*Passage*.
Tool descriptions collectively steer agent behavior. Poor descriptions force agents to guess; optimized descriptions include usage context, examples, and defaults. The consolidation principle states that if a human engineer cannot definitively say which tool should be used in a given situation, an agent cannot be expected to do better.

Retrieved Documents Retrieved documents provide domain-specific knowledge, reference materials, or task-relevant information. Agents use retrieval augmented generation to pull relevant documents into context at runtime rather than pre-loading all possible information.

The just-in-time approach maintains lightweight identifiers (file paths, stored queries, web links) and uses these references to load data into context dynamically. This mirrors human cognition: we generally do not memorize entire corpuses of information but rather use external organization and indexing systems to retrieve relevant information on demand.

Message History Message history contains the conversation between the user and agent, including previous queries, responses, and reasoning. For long-running tasks, message history can grow to dominate context usage.

Message history serves as scratchpad memory where agents track progress, maintain task state, and preserve reasoning across turns. Effective management of message history is critical for long-horizon task completion.

Tool Outputs Tool outputs are the results of agent actions: file contents, search results, command execution output, API responses, and similar data. Tool outputs comprise the majority of tokens in typical agent trajectories, with research showing observations (tool outputs) can reach 83.9% of total context usage.

*Task to complete*. Carry on the text about agent context from the point where it stops. The data below comes from a separate source and has no connection to the text on agent context.

*Supplied data*.
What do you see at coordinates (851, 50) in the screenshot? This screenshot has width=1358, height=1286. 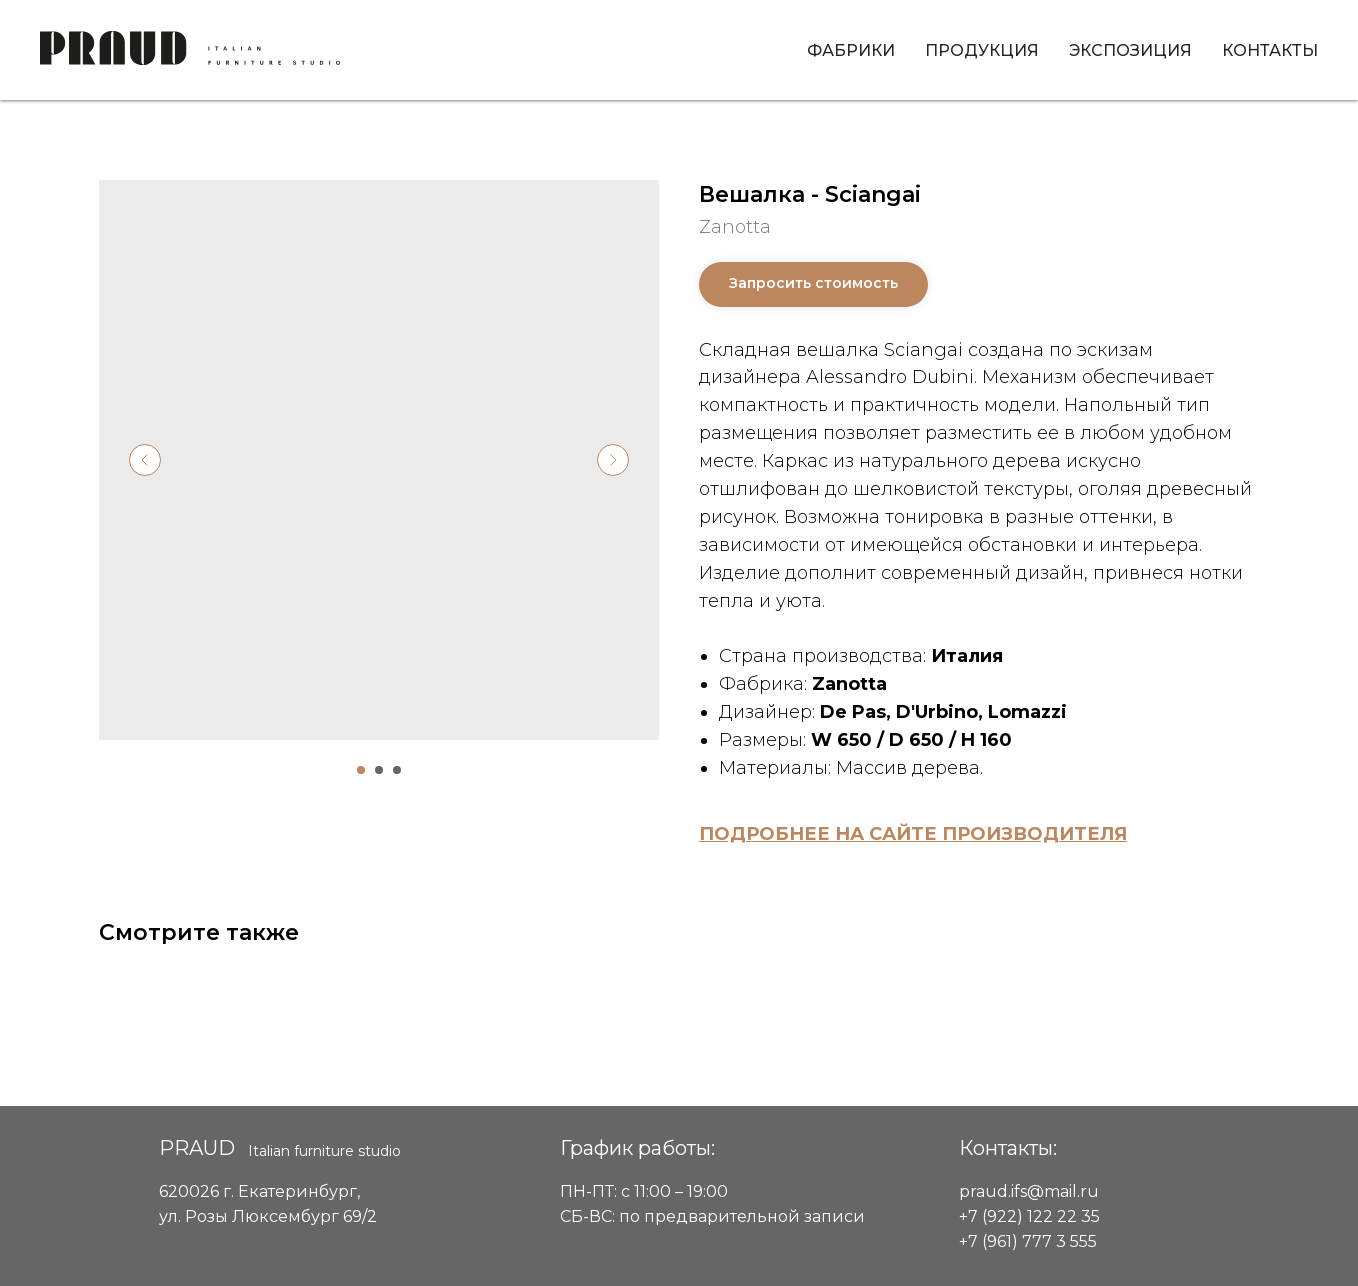 I see `Фабрики` at bounding box center [851, 50].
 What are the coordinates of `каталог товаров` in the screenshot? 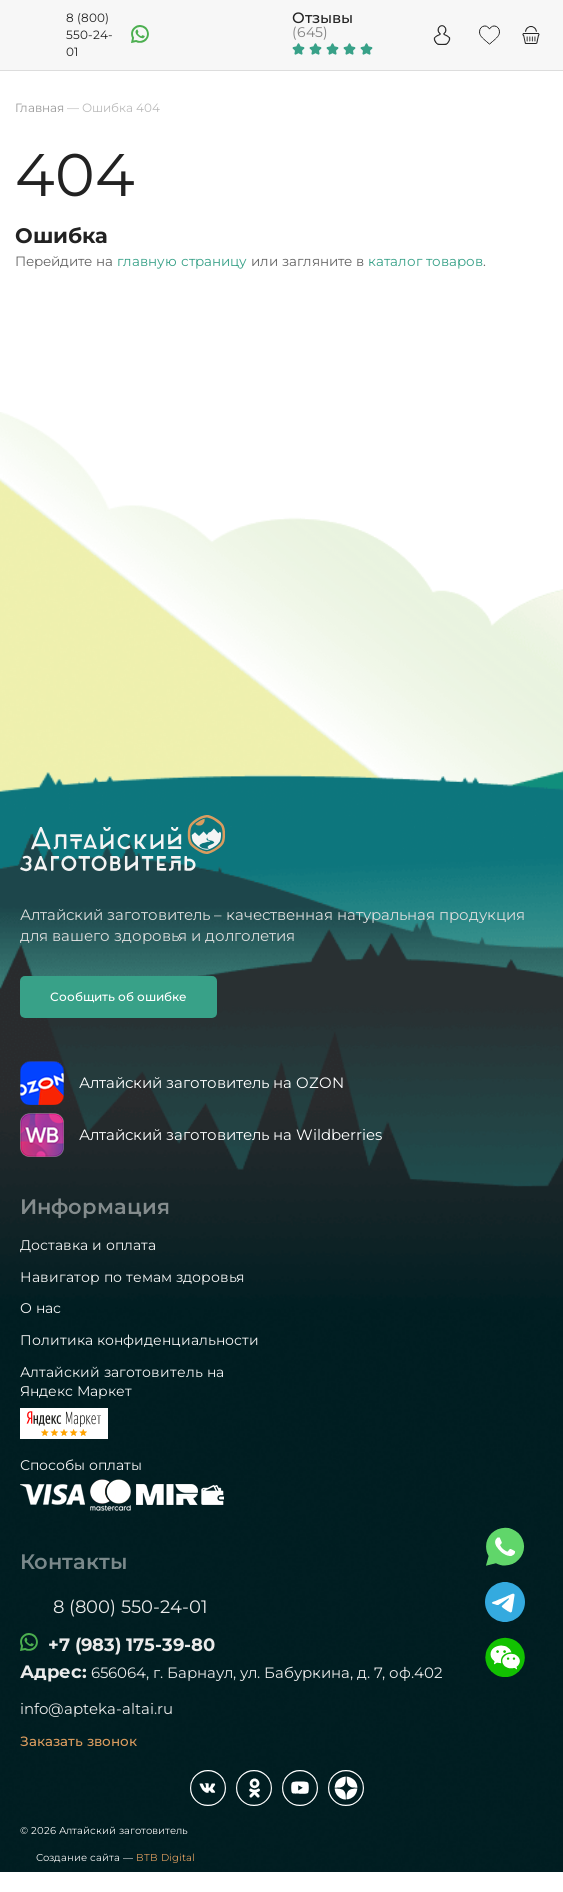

*Answer for the task*.
Tool outputs consume context whether they are relevant to current decisions or not. This creates pressure for strategies like observation masking, compaction, and selective tool result retention.

Context Windows and Attention Mechanics

The Attention Budget Constraint Language models process tokens through attention mechanisms that create pairwise relationships between all tokens in context. For n tokens, this creates n² relationships that must be computed and stored. As context length increases, the model's ability to capture these relationships gets stretched thin.

Models develop attention patterns from training data distributions where shorter sequences predominate. This means models have less experience with and fewer specialized parameters for context-wide dependencies. The result is an "attention budget" that depletes as context grows.

Position Encoding and Context Extension Position encoding interpolation allows models to handle longer sequences by adapting them to originally trained smaller contexts. However, this adaptation introduces degradation in token position understanding. Models remain highly capable at longer contexts but show reduced precision for information retrieval and long-range reasoning compared to performance on shorter contexts.

The Progressive Disclosure Principle Progressive disclosure manages context efficiently by loading information only as needed. At startup, agents load only skill names and descriptions—sufficient to know when a skill might be relevant. Full content loads only when a skill is activated for specific tasks.

This approach keeps agents fast while giving them access to more context on demand. The principle applies at multiple levels: skill selection, document loading, and even tool result retrieval.

Context Quality Versus Context Quantity

The assumption that larger context windows solve memory problems has been empirically debunked. Context engineering means finding the smallest possible set of high-signal tokens that maximize the likelihood of desired outcomes.

Several factors create pressure for context efficiency. Processing cost grows disproportionately with context length—not just double the cost for double the tokens, but exponentially more in time and computing resources. Model performance degrades beyond certain context lengths even when the window technically supports more tokens. Long inputs remain expensive even with prefix caching.

The guiding principle is informativity over exhaustiveness. Include what matters for the decision at hand, exclude what does not, and design systems that can access additional information on demand.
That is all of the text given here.